• Exercise aim: Repeat the lines of the data that follow, please, starting at the first and stopping after the one with "Task: Click the New plus icon".

(Pixel coordinate grounding data)
Start of Block

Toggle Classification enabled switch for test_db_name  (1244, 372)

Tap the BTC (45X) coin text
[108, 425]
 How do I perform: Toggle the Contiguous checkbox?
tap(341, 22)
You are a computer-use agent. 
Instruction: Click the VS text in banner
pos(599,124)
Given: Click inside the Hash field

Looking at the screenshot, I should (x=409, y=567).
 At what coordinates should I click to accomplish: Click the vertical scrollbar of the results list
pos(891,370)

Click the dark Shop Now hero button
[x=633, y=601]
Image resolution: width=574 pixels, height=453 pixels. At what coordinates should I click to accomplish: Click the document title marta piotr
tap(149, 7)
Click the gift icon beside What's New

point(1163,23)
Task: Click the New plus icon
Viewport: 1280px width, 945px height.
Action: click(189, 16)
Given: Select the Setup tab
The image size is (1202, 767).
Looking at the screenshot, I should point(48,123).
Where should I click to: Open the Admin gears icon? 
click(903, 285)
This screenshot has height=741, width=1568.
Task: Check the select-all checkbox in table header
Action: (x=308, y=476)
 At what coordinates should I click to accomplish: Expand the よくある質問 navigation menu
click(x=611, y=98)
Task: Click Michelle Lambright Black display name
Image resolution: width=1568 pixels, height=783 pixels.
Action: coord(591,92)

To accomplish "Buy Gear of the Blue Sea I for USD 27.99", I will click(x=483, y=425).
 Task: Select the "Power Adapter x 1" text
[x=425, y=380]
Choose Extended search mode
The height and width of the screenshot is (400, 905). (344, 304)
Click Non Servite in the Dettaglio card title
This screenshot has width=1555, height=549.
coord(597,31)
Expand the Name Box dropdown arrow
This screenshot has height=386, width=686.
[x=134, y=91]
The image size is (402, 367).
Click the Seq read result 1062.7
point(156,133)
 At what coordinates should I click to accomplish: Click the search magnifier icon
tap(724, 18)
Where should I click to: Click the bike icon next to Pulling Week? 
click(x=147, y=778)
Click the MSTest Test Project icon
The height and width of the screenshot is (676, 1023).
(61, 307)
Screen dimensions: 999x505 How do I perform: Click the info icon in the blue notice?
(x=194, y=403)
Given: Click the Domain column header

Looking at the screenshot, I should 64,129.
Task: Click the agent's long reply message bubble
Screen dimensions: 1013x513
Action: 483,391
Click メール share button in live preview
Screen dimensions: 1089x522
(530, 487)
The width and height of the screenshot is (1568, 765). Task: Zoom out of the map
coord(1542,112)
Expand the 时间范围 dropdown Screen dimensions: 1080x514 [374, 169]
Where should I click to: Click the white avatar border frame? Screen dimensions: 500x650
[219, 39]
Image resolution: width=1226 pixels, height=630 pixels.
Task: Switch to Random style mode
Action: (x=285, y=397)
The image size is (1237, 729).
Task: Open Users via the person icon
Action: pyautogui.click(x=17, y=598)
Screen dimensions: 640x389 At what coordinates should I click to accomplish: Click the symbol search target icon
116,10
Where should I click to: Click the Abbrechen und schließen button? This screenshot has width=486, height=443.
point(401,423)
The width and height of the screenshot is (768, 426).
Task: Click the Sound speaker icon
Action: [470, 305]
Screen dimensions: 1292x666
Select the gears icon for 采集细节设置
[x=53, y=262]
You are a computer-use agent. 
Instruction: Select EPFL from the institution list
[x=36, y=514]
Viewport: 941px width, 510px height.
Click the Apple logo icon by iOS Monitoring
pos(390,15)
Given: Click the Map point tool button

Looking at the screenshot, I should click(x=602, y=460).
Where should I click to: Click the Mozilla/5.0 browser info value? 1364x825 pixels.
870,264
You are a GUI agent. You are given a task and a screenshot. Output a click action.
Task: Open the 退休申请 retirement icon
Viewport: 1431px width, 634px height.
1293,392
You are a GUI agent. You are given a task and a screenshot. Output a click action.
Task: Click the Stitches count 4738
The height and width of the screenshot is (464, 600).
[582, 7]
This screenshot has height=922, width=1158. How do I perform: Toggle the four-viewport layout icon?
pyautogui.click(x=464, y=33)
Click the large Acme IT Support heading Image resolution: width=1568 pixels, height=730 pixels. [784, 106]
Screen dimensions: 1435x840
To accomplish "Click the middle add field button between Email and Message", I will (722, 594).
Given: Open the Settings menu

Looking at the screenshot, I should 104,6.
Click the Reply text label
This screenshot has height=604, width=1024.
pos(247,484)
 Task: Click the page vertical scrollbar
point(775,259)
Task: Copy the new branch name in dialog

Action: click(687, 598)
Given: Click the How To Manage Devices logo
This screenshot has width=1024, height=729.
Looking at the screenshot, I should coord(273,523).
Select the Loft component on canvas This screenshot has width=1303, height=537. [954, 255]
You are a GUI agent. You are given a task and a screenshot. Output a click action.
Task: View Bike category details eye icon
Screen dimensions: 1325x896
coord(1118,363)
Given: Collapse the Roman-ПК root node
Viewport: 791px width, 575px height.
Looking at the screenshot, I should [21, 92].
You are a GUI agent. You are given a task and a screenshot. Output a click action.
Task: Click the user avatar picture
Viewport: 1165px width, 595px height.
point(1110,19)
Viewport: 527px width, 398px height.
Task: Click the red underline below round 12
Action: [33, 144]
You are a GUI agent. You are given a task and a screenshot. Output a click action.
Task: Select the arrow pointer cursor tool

End of Block

• Task result:
Toggle Classification enabled switch for test_db_name  (1244, 372)

Tap the BTC (45X) coin text
[108, 425]
 How do I perform: Toggle the Contiguous checkbox?
tap(341, 22)
You are a computer-use agent. 
Instruction: Click the VS text in banner
pos(599,124)
Given: Click inside the Hash field

Looking at the screenshot, I should (x=409, y=567).
 At what coordinates should I click to accomplish: Click the vertical scrollbar of the results list
pos(891,370)

Click the dark Shop Now hero button
[x=633, y=601]
Image resolution: width=574 pixels, height=453 pixels. At what coordinates should I click to accomplish: Click the document title marta piotr
tap(149, 7)
Click the gift icon beside What's New

point(1163,23)
Task: Click the New plus icon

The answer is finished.